Ask HN: How to advertise a web design/development company? - leejw00t354

Hello.
I have a website where I offer web design services and web development for small businesses.
So far the only interest I've had has been from family and friends. What advertising strategies could you recommend to get some more clients?
I've tried cold calling local businesses with very little luck.
I'm looking to make a little money for myself while I'm at uni, so if I could get a couple of jobs a month, that would be great.
Thanks.
Thanks.
======
md1515
No one will hire unless you have something to show them. I assume you like to
design so maybe you should do a couple for your friends and family pro bono.
You'll get something for the portfolio that you can show to others.

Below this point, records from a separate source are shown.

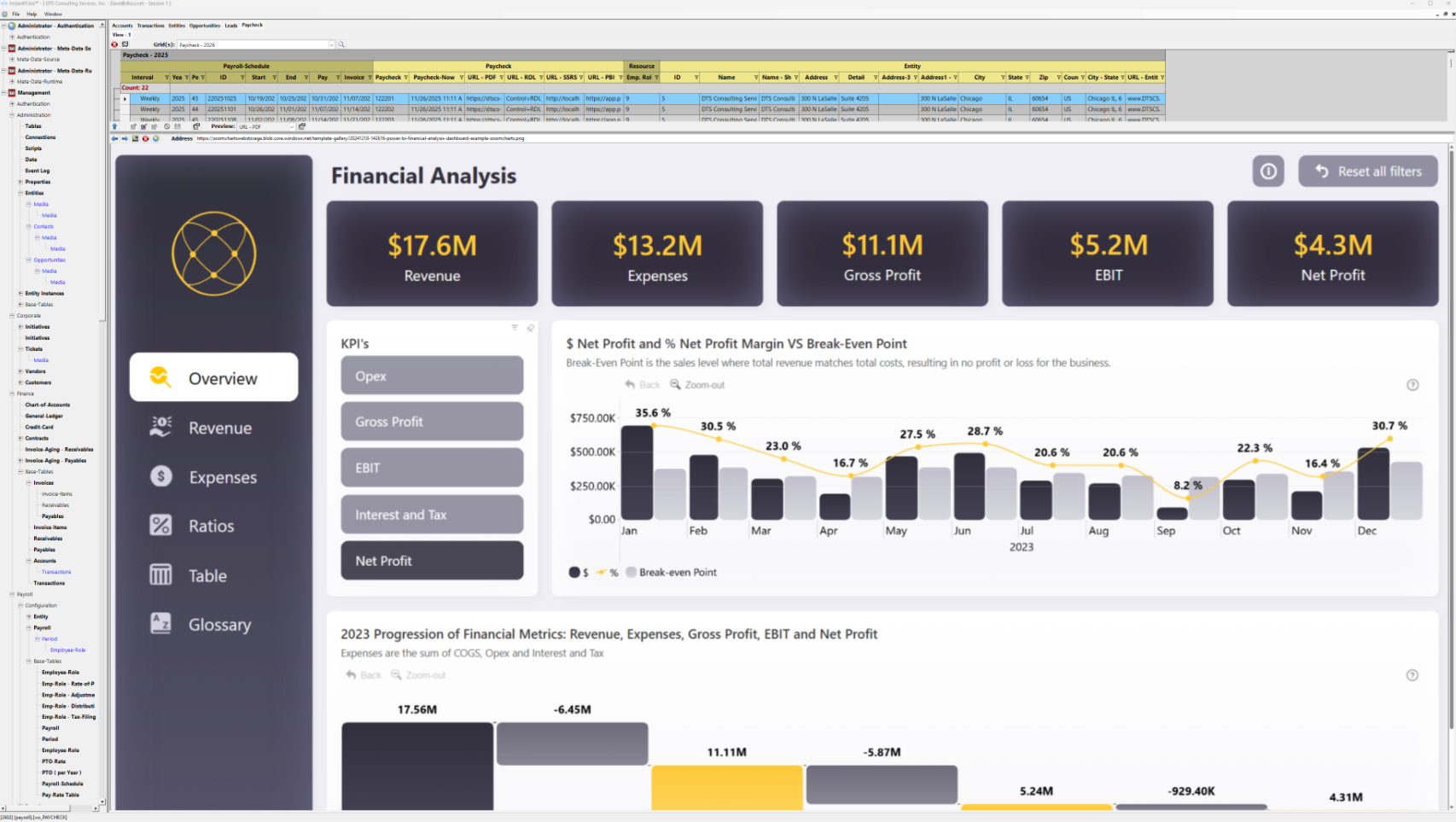
Task: Click the magnifier icon next to Grid(s)
Action: point(341,44)
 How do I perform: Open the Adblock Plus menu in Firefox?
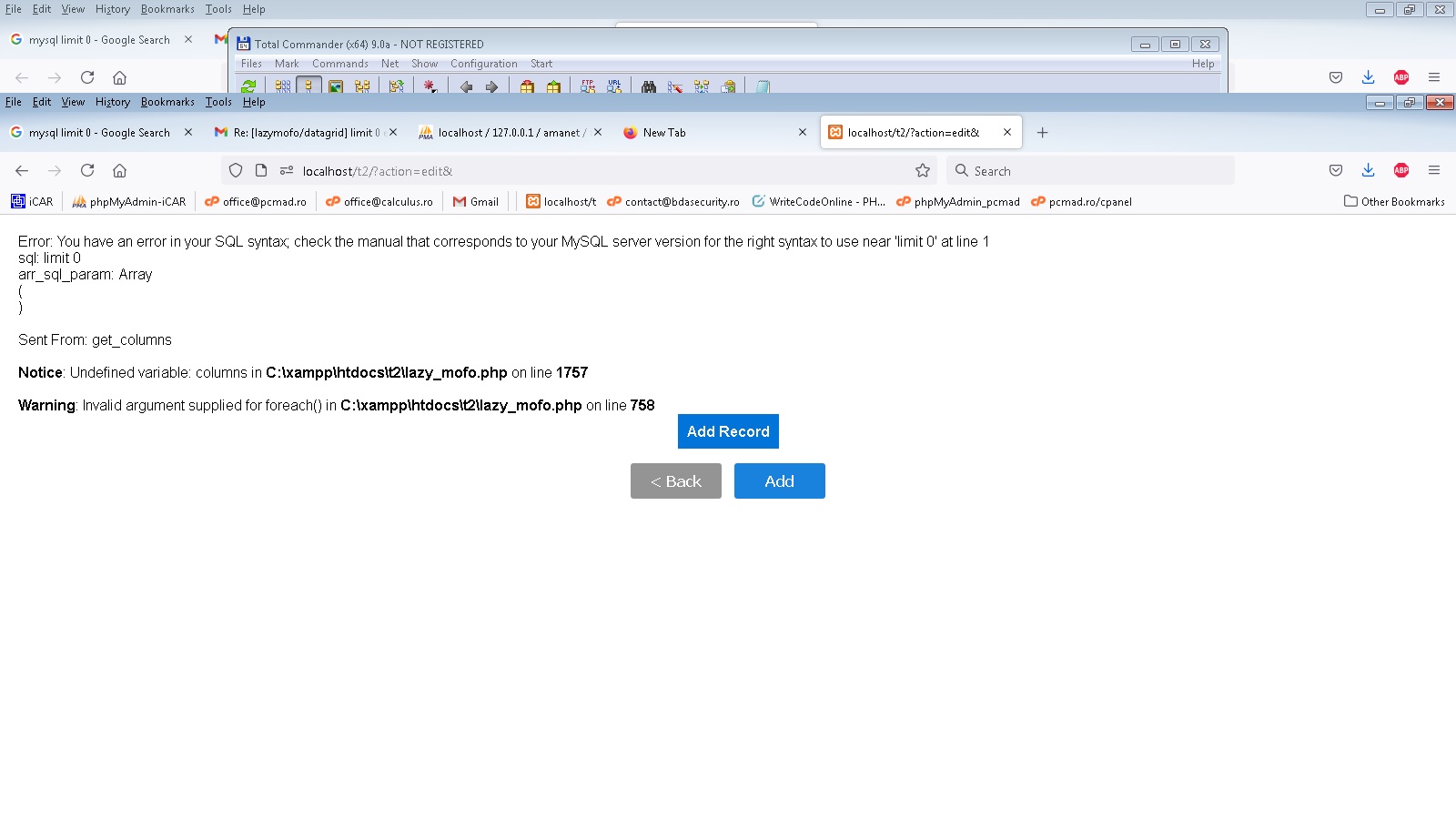point(1401,170)
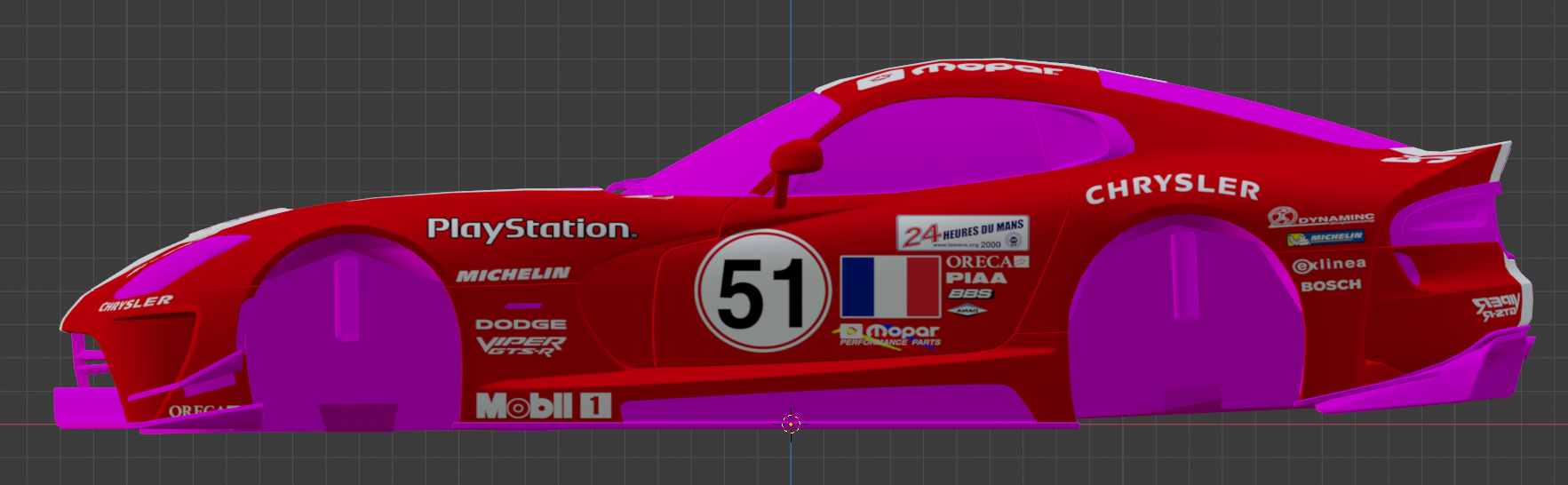1568x485 pixels.
Task: Select the red side mirror
Action: click(x=796, y=158)
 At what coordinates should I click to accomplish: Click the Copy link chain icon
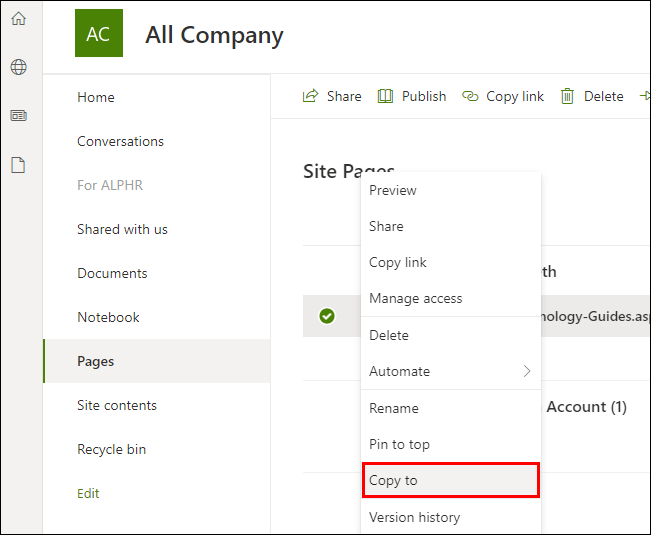pos(470,96)
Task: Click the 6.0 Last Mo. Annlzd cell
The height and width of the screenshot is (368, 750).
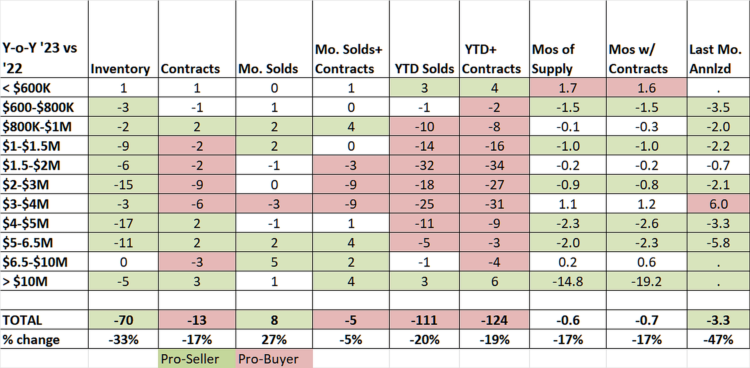Action: 719,204
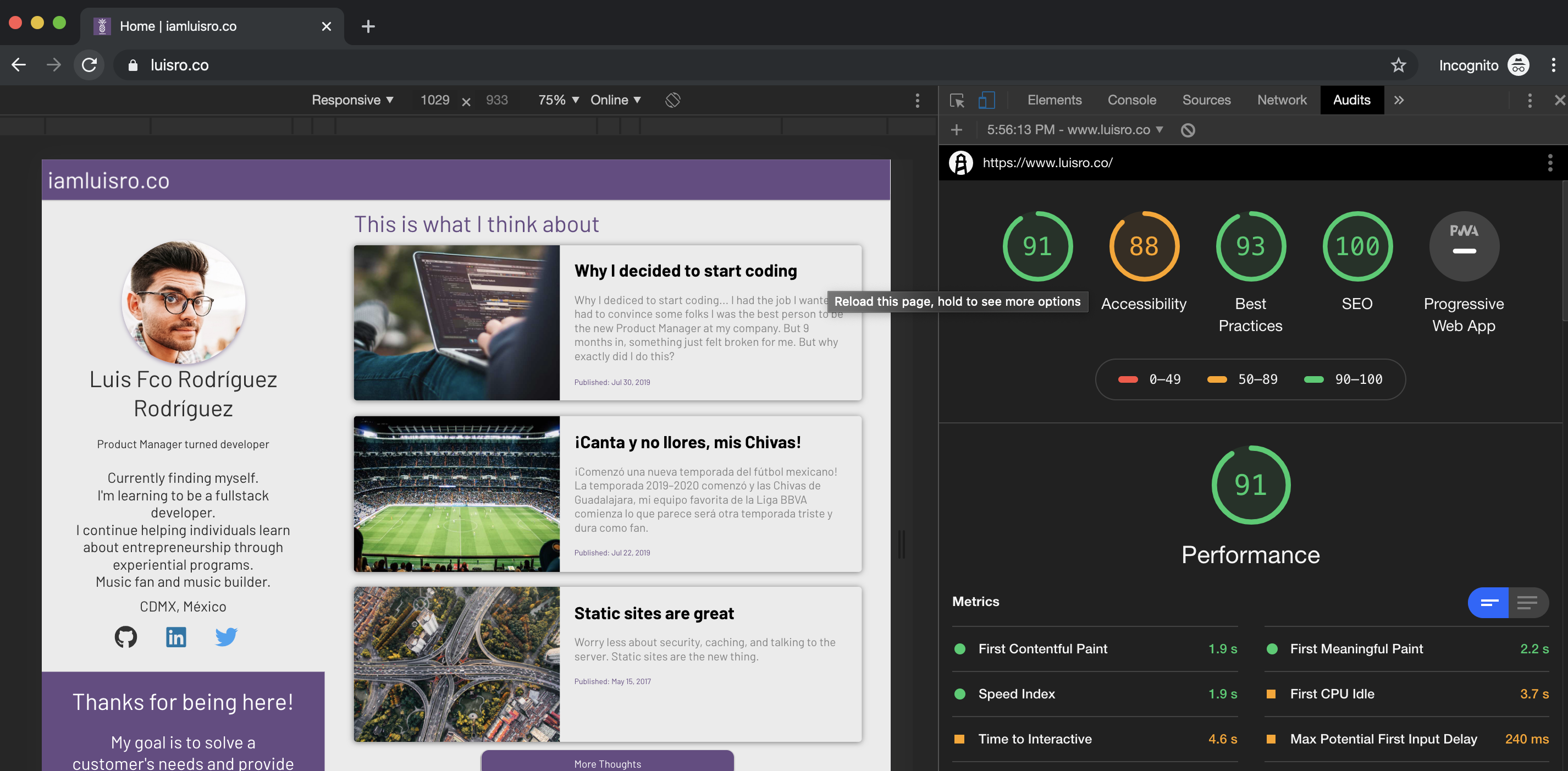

I like Shawn's idea to get new customers - follow that. Try to make some
connections with a major industry. James Altucher founded Reset, which made
websites for movie releases at extremely high prices. You know why? First of
all, he worked at HBO so he had contacts with all of them. Second, they were
huge companies with even bigger budgets - he cleaned up on them. Granted he
did it in the mid-90's when the internet was new and exciting, but nonetheless
- if you have the right contacts you can create a great business (he
eventually sold Reset for low 8 figures).

best of luck

------
ShawnJG
here are two tips go online to your county clerk's office they will have a
list of newly formed businesses. The listing usually includes name address and
telephone number. It should be easy to get those people to listen to you as
they are usually in a process of just getting started and I need of design
services. Second you can either actively or passively look for old dated
looking websites. Identify outdated designs and contact the company with one
or two suggestions for improvement and offered to do it for them. The e-mail
should include a link of your previous work.